Thanks, Mark. Yes, I mean, like I said, I think on an earlier question there, we already have the book of business for Q2 and definitely demand has been strong. I think there was some lighter inventory positions taken by our customers in Q1. So definitely stepping back in, which is reflecting some stronger pricing. So we are guiding to increase pricing in Europe. So I feel pretty good about Q2.Q3 is, for sure, some question with respect to inflation, especially around energy and hearing that from our customers. So we are guiding to some -- maybe some lower pricing in Q3-Q4, but offer some pretty high pricing in Q2. But -- and a lot of a few unknowns there on the European front for sure. But I think that's our best view right now. But definitely, it's a topic amongst all of our customers in Europe.
And I'll just slip a last one in for Kevin. I'm just curious, Kevin, how you read this big box situation? Because it just seems like demand from that segment has really been unusually volatile over the last, I don't know, 3 to 6 months. And we've heard from others about the box is stepping up again over the last few weeks after being pretty plunked there for a scratch in March and April.

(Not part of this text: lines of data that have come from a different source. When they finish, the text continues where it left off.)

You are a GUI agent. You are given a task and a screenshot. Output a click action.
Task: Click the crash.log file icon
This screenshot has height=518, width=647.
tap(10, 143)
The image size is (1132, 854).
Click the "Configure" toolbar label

What is going on there, do you think? Is it just prices coming down and that's kind of reigniting demand? Or is there something else?

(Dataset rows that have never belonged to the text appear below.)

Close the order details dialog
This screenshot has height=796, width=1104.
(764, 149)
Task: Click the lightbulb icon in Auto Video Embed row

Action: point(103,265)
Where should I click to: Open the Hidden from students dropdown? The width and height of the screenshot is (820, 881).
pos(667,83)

No, it's a great question. And I do think at times when we see prices, we hit record high prices for this time of year. And that does maybe cause some pause. We saw that last year when prices hit over $1,600 in a time where that starts to temper some of the demand. So there's a bit of that.I think also, you've got folks that got more time now and money and doing some other things. And perhaps -- I'm speculating a little bit here because I don't know exactly, but you just started looking at the consumer behavior that could have some impact. But now that prices have moderated and at that level there, we're definitely seeing folks stepping back in and expect that to continue. So it might be a combination of those things.And weather played -- we had some weird weather in certain parts of the country that impacted, but no exact answer, but definitely seeing the pickup in demand for sure and expecting that to continue into Q2.
There are no further questions at this time. I'll now turn it over to Don Kayne for closing comments.
All right. Thanks, everyone, for joining our Q1 call, and we look forward to talking to you again at the end of the second quarter. Thanks very much for participating.
Thank you. Ladies and gentlemen, this concludes your conference call for today. We thank you for participating and ask that you please disconnect your lines.